119 views Asked by At

I have lists of integers :

   [[1,2,3,4,5,6,7,8,9],
    [1,2,-7,-6,-5,-4,-3,10,11,12],
    [3,4,-5,6,7,8,11,12,2,2],
    [etc]]
  • a number can be found 0, 1 or multiple times in each list
  • the sign can be negative

I need to find the motifs that are conserved in all the lists. Here, the result would be only one motif (which I found manually) :

 [[3,4,5,6,7],
 [-7,-6,-5,-4,-3],
 [3,4,-5,6,7]]

By "motif", I mean a sequence of numbers (at least 2 digits) that is found in all the lists : here for an example, the numbers 3,4,5,6,7 are found in this consecutive order in all the lists, though the order is reversed in the second list.

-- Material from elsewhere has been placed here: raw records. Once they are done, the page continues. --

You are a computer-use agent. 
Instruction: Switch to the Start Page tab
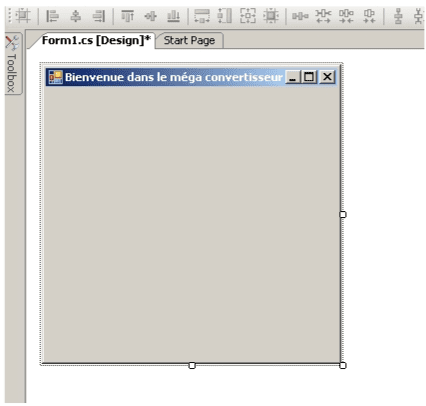(189, 41)
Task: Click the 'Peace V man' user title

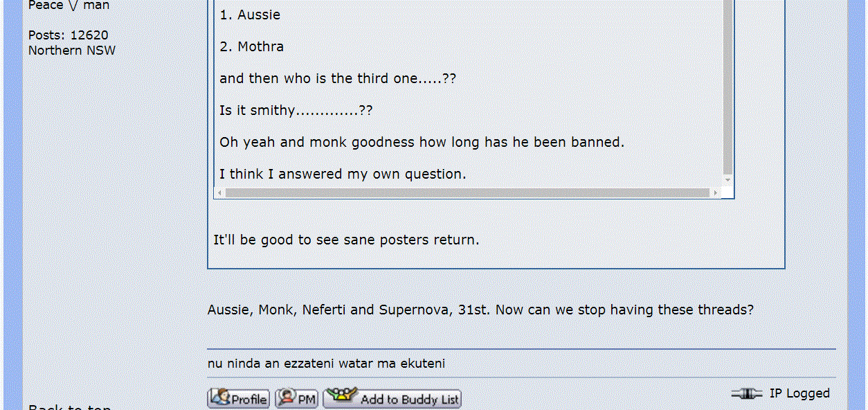Action: 69,6
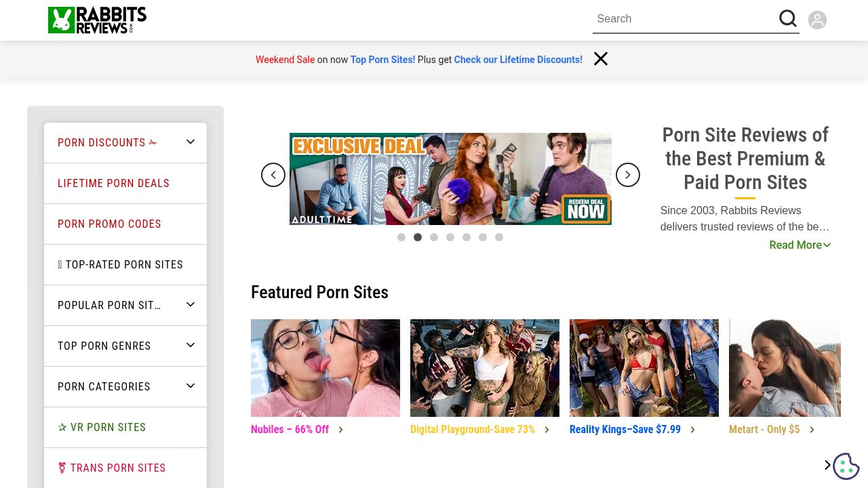Expand Read More under the site description
The width and height of the screenshot is (868, 488).
800,245
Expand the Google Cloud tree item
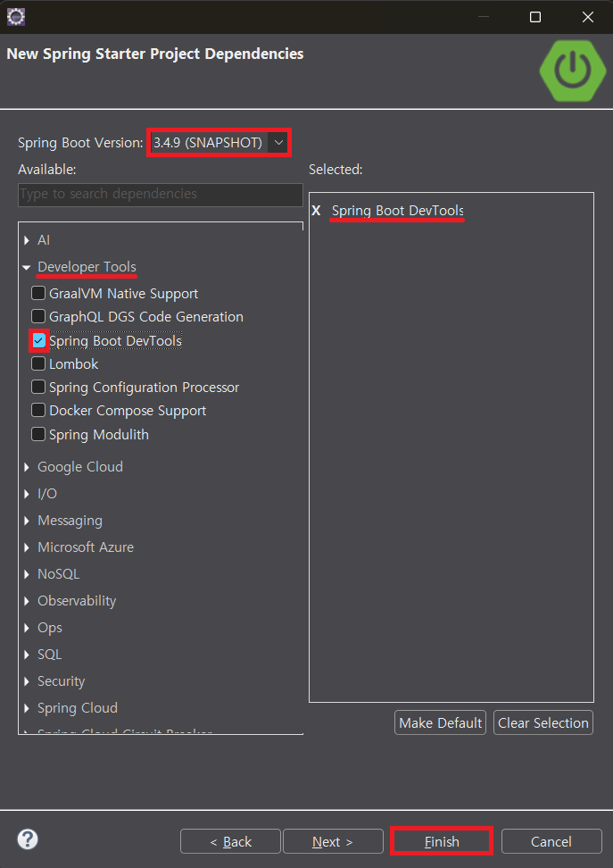 click(x=27, y=467)
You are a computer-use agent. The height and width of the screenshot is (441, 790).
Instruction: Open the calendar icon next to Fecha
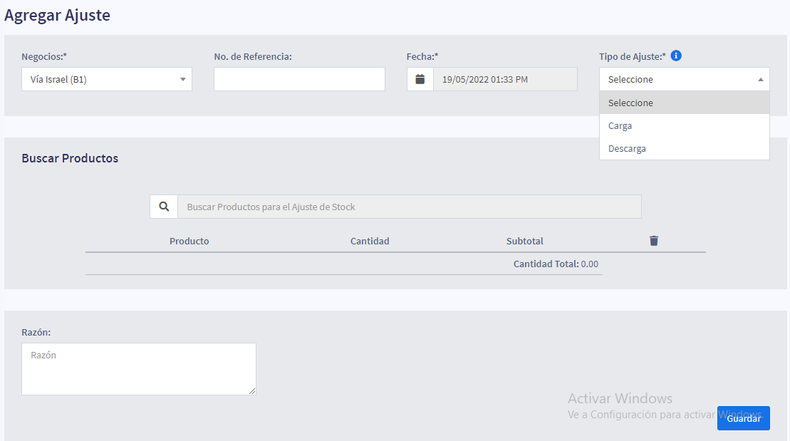[420, 79]
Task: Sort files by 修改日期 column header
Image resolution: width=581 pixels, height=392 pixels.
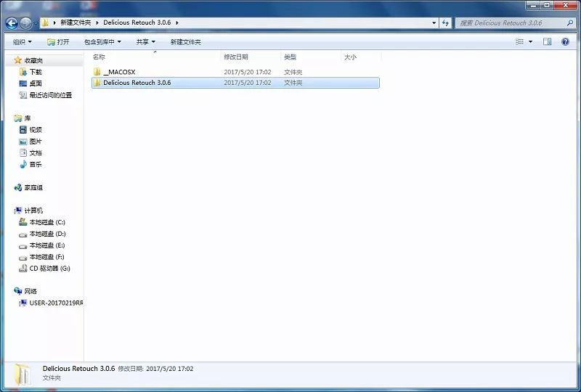Action: (x=235, y=57)
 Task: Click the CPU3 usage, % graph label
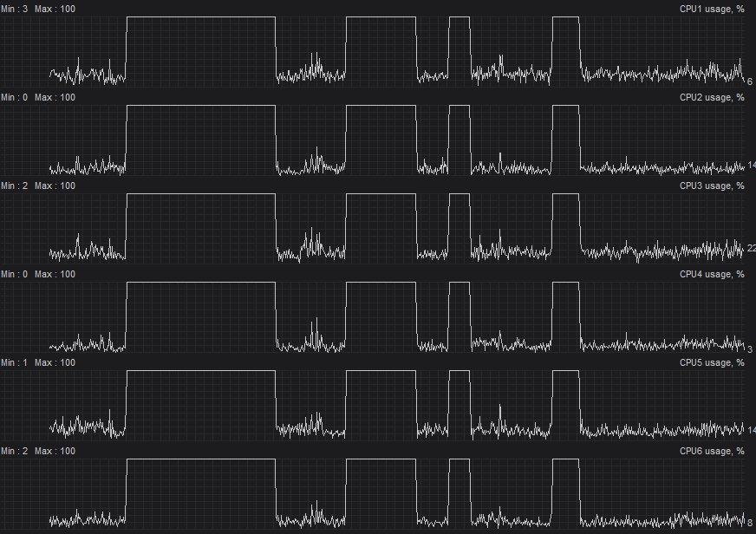pyautogui.click(x=712, y=186)
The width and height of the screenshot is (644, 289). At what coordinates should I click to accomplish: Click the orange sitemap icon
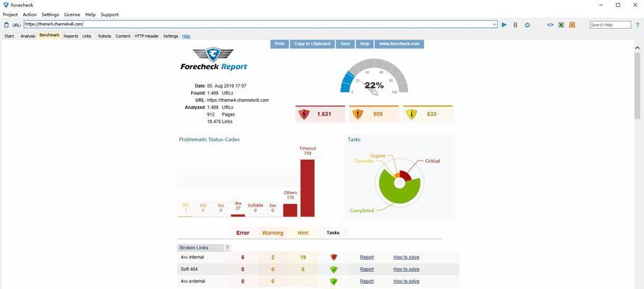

Ideally, the detection of the motifs would allows a small number of differences

Any ideas ?

I thought that using networkX could help me identify "cliques" but I do not find a function that would help me solve this problem.

2

There are 2 answers

0
Ajay On

a is your list

In [78]: b=[[abs(i) for i in elem] for elem in a]

In [81]: c=list(set.intersection(*map(set, b)))


In [84]: [list({i for i in elem if abs(i) in c}) for elem in a]
Out[84]: [[2, 3, 4, 5, 6, 7], [2, -7, -6, -5, -4, -3], [3, 4, -5, 6, 7,  2]]
5
Mazdak On

You can first find one intersect between all of sub lists based on the absolute values of the sub lists then loop over all sub lists and find the desire intersection :

def find_intersection(m_list):
        temp=[map(abs,i) for i in m_list]
        v=set(temp[0])
        for k in temp[1:]:
            v=v.intersection(k)

        for i,k in enumerate(m_list):
            m_list[i]={t for t in k if abs(t) in v}

        return m_list


l=[[1, 2, -3, 4, -5, 6, 7, 8, 9], [1, 2, -7, -6, -5, -4, -3, 10, 11, 12], [3, 4, -5, 6, 7, 8, 11, 12, 2, 2]]

print find_intersection(l)

result :

[set([2, 4, 6, 7, -5, -3]), set([2, -7, -6, -5, -4, -3]), set([2, 3, 4, 6, 7, -5])]